### Brief:
Write the data out again, exactly as given.

*** Opening of Records provided ***

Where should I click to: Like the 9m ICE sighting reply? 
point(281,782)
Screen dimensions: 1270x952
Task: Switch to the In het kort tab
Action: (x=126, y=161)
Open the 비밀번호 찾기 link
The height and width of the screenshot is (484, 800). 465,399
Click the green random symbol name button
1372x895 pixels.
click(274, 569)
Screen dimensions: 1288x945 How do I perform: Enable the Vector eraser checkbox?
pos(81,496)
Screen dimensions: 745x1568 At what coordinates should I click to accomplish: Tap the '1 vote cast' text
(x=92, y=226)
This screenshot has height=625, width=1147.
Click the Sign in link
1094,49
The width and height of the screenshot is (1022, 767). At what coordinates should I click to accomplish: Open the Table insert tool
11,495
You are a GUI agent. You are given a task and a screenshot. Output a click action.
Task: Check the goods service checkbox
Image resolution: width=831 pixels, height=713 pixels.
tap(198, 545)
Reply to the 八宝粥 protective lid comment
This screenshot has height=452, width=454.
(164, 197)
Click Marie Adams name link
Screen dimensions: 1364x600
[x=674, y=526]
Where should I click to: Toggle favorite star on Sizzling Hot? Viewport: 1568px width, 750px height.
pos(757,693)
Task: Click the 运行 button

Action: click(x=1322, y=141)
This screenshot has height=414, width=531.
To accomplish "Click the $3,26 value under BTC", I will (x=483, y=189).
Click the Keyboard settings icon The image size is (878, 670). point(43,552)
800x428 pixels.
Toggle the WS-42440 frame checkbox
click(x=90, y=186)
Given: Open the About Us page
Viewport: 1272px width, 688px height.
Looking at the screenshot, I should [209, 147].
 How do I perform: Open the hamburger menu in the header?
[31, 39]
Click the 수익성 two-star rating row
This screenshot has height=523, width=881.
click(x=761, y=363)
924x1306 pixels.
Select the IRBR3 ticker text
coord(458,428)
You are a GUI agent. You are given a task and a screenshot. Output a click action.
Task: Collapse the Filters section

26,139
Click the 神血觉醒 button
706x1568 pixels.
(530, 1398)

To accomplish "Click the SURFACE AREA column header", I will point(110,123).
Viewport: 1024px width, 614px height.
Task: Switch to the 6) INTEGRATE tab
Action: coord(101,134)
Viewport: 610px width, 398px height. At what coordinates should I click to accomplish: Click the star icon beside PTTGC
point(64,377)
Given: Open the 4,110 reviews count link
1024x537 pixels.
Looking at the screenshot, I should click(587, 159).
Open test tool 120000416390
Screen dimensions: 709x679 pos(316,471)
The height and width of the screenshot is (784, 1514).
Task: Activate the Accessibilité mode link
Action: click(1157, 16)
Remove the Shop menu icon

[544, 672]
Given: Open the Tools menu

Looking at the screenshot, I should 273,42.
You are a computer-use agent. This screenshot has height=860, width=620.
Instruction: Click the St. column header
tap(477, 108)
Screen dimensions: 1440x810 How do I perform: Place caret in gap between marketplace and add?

*** Close of Records provided ***

### Response:
Where should I click to: Like the 9m ICE sighting reply? 
point(281,782)
Screen dimensions: 1270x952
Task: Switch to the In het kort tab
Action: (x=126, y=161)
Open the 비밀번호 찾기 link
The height and width of the screenshot is (484, 800). 465,399
Click the green random symbol name button
1372x895 pixels.
click(274, 569)
Screen dimensions: 1288x945 How do I perform: Enable the Vector eraser checkbox?
pos(81,496)
Screen dimensions: 745x1568 At what coordinates should I click to accomplish: Tap the '1 vote cast' text
(x=92, y=226)
This screenshot has height=625, width=1147.
Click the Sign in link
1094,49
The width and height of the screenshot is (1022, 767). At what coordinates should I click to accomplish: Open the Table insert tool
11,495
You are a GUI agent. You are given a task and a screenshot. Output a click action.
Task: Check the goods service checkbox
Image resolution: width=831 pixels, height=713 pixels.
tap(198, 545)
Reply to the 八宝粥 protective lid comment
This screenshot has height=452, width=454.
(164, 197)
Click Marie Adams name link
Screen dimensions: 1364x600
[x=674, y=526]
Where should I click to: Toggle favorite star on Sizzling Hot? Viewport: 1568px width, 750px height.
pos(757,693)
Task: Click the 运行 button

Action: click(x=1322, y=141)
This screenshot has height=414, width=531.
To accomplish "Click the $3,26 value under BTC", I will (x=483, y=189).
Click the Keyboard settings icon The image size is (878, 670). point(43,552)
800x428 pixels.
Toggle the WS-42440 frame checkbox
click(x=90, y=186)
Given: Open the About Us page
Viewport: 1272px width, 688px height.
Looking at the screenshot, I should [209, 147].
 How do I perform: Open the hamburger menu in the header?
[31, 39]
Click the 수익성 two-star rating row
This screenshot has height=523, width=881.
click(x=761, y=363)
924x1306 pixels.
Select the IRBR3 ticker text
coord(458,428)
You are a GUI agent. You are given a task and a screenshot. Output a click action.
Task: Collapse the Filters section

26,139
Click the 神血觉醒 button
706x1568 pixels.
(530, 1398)

To accomplish "Click the SURFACE AREA column header", I will point(110,123).
Viewport: 1024px width, 614px height.
Task: Switch to the 6) INTEGRATE tab
Action: coord(101,134)
Viewport: 610px width, 398px height. At what coordinates should I click to accomplish: Click the star icon beside PTTGC
point(64,377)
Given: Open the 4,110 reviews count link
1024x537 pixels.
Looking at the screenshot, I should click(587, 159).
Open test tool 120000416390
Screen dimensions: 709x679 pos(316,471)
The height and width of the screenshot is (784, 1514).
Task: Activate the Accessibilité mode link
Action: click(1157, 16)
Remove the Shop menu icon

[544, 672]
Given: Open the Tools menu

Looking at the screenshot, I should 273,42.
You are a computer-use agent. This screenshot has height=860, width=620.
Instruction: Click the St. column header
tap(477, 108)
Screen dimensions: 1440x810 How do I perform: Place caret in gap between marketplace and add?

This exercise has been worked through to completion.